Nous retrouvons les charmes du roulage italien, avec beaucoup de trafic et peu de possibilités de dépassement, sur les grands axes, avant de prendre des voies moins chargées pour gagner Bolzano, la capitale historique du sud Tyrol, où la troupe se scindera, les couples étant logés à l’hôtel Post-Gries, et les solo à l’hôtel Chrys.

Il est des jours où la douche du soir se mérite, et d’autres où elle est la récompense d’une journée de roulage ardue.

©G. de CROP/Motomagazine

Demandez aux participants : celle de la journée du Stelvio 2015 a toutes les chances de rentrer dans la seconde catégorie…

Et pour clore cette journée chargée, les (bonnes) nouvelles concernant Yann, nous permettent d’aller dormir les neurones pas trop agitées…

Le programme de l’édition 2015 des Balkans avec Motomag


Dominique, accompagnateur et pilote de rallye

J – 3 avant le départ, tous les participants ont reçu le programme et se sont donnés rendez-vous le samedi 12 septembre à Chamonix.

Avec 13 étapes et 3 100 kms et six pays traversés : Suisse, Italie, Autriche, Slovénie, Croatie et Bosnie.

Les 50 équipages prendront la route le dimanche matin pour deux semaines de voyage. La « mise en roues » se fera directement par la vallée du Valais dite aussi « vallée des abricots » puis s’enchaîneront au fil de la semaine, des lacets et des lacs de montagne, les plus grands cols des alpes.

Nous franchirons notamment le fameux col du « Stelvio », terrain de jeu des motards locaux et qui a donné son nom à une moto de la fameuse marque italienne Moto Guzzi…

Puis nous prendrons la direction de l’Autriche et redescendrons vers la Bosnie.

Nous visiterons en Croatie le parc naturel des lacs de Plitvice, qui fait partie du patrimoine mondial de l’UNESCO depuis 1979.

Il sera alors temps de prendre tranquillement le chemin du retour en empruntant des routes différents de l’aller.

Retrouver le programme détaillé en lien dans l’article de présentation ici

http://www.motomag.com/Rando-Motomag-Balkans.html#.VfBaLZcaPxI

Nos partenaires pour les Balkans 2015


Dominique, accompagnateur et pilote de rallye

Yamaha Motor France

C’est un grand constructeur historique qui devient partenaire de l’édition 2015 de notre rando. Tous les participants qui le souhaitent pourront essayer les deux modèles que Yamaha mettra à leur disposition.

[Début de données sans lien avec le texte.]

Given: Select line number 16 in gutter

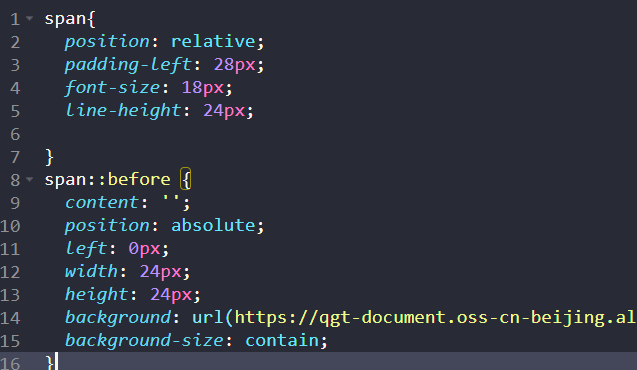Looking at the screenshot, I should point(10,363).
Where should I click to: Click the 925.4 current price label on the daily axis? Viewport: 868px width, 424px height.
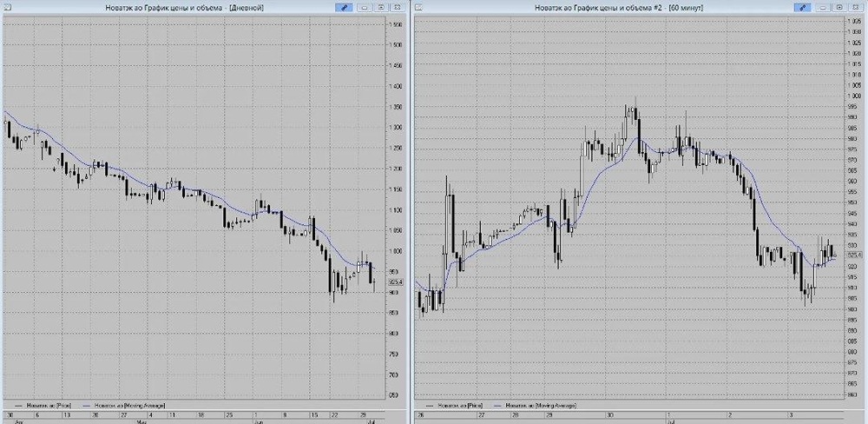397,282

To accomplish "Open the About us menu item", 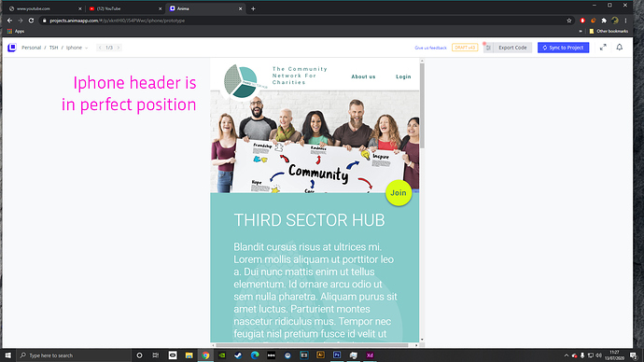I will [363, 77].
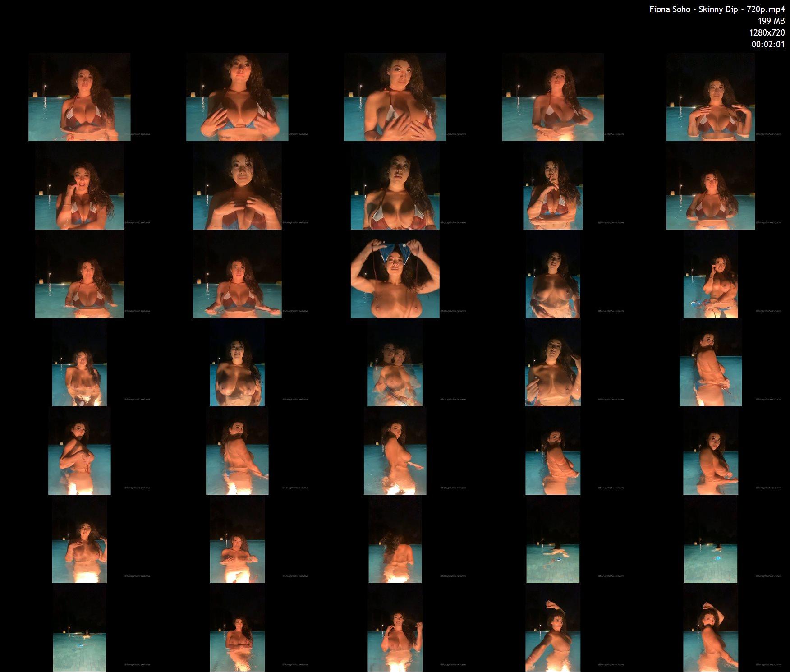
Task: Click the video filename text in the header
Action: tap(717, 9)
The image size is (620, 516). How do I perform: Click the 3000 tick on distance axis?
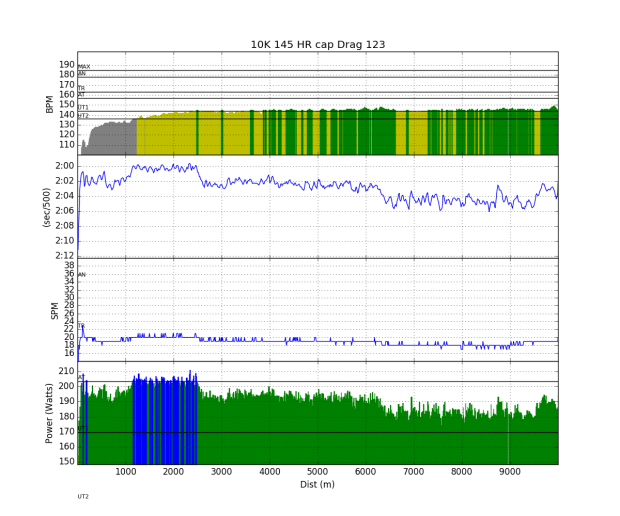[x=221, y=472]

La FJR 1300 est “la” grande routière de la marque aux trois diapasons. Conçue pour avaler du kilomètre, elle est dotée d’assistances électroniques tant au niveau de la partie cycle que de la cartographie moteur qui permettent au pilote d’adapter sa machine aux conditions de la route et du chargement.

La XTZ 1200 Ténéré porte un nom qui invite aux voyages plus exotiques, nous rappelant les aventures des rallyes Paris-Dakar du temps où ils se déroulaient en Afrique. Ambitionnant d’être aussi à l’aise sur autoroute que sur les pistes roulantes, les participants à la rando pourront évaluer son potentiel sur les routes montagneuses des Balkans.

Tous les jours sur le blog, les randonneurs/essayeurs d’un jour donneront leur avis par rapport à leur moto personnelle. Les passager(e)s auront aussi leur mot à dire.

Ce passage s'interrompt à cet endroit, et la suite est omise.